At 8 p.m., the West Branch at Lock Haven began to rise rapidly. People, fearing that the great lumber boom would break, fled from their homes. The log-dam held until 2 a.m., Saturday, June 1, when it broke with a great roar. Even after the tumbling logs had cleared the river at that point, the water continued to rise until 4 p.m., Saturday. At that peak of the flood, the water stood three feet higher than in 1865.19

Williamsport’s log boom follows

The West Branch was running seventeen feet deep at the time that the boom at Lock Haven broke. With the endless procession of the 73,000,000 feet of lumber spanning the river, the flood bore down on Williamsport where another log boom crossed the river.

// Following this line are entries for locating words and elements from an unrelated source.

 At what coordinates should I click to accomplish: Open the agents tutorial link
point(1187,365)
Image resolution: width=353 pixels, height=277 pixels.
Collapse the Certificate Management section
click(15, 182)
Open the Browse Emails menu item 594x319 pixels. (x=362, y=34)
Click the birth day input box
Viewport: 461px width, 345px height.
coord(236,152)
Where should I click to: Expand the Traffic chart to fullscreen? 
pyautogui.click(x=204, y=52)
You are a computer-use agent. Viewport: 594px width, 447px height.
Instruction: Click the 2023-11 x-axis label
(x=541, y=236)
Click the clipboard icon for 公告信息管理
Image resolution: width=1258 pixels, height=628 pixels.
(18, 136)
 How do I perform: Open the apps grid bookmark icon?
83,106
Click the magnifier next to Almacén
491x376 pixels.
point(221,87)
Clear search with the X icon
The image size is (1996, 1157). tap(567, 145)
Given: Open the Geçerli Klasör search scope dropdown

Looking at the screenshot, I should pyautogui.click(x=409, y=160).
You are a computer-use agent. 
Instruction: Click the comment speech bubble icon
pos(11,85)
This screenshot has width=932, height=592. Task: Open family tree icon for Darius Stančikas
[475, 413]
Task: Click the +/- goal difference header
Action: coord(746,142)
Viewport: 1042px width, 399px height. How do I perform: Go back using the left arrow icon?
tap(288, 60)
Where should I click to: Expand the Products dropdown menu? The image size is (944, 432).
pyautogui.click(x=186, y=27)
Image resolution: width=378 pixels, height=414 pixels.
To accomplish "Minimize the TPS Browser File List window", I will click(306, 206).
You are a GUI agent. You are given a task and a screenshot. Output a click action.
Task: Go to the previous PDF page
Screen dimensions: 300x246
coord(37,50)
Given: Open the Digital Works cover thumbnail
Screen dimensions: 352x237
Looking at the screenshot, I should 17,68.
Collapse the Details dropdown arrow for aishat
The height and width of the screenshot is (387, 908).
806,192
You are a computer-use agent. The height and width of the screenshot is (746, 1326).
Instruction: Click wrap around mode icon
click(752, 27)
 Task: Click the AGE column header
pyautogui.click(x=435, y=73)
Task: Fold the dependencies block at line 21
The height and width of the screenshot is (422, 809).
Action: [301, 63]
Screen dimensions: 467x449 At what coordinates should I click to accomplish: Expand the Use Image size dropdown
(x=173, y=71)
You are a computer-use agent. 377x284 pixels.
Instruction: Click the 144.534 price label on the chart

The flood entered Williamsport at 3 a.m., Saturday morning. For six hours, the chains of the boom were able to hold the great mass of logs in place; then with a crackling roar, the two great burdens of logs were free; 150,000,000 feet of logs started southward to the main channel of the Susquehanna. In the wake of the logs, floated all sorts of manufacture and finished lumber products from the Williamsport mills, a railroad station, and a steady procession of barns, sheds, chicken-coops, and outhouses.

The flood at Milton threw a road bridge against a railroad trestle which fell; the two structures then destroyed a second railroad bridge. At Sunbury the West Branch unites with the Susquehanna. When the flood reached the junction city, the force of water was so great that the flood rushed up into the North Branch before its waters were accommodated by the main channel.20 …

  • 19 McMaster, op. Cit., 211-214. McMaster has the best account of the flood on the Susquehanna River systems. While his manuscript in the Historical Society of Pennsylvania is devoid of citation, it is evident that he read the newspapers in the Susquehanna towns to arrive at the exact time for destruction of bridges and log-booms.
  • 20Ibid., 214-215.

Excerpt from Nathan Daniel Shappee, History of Johnstown, Unpublished doctoral dissertation, University of Pittsburgh, 1940. Pages 238-239.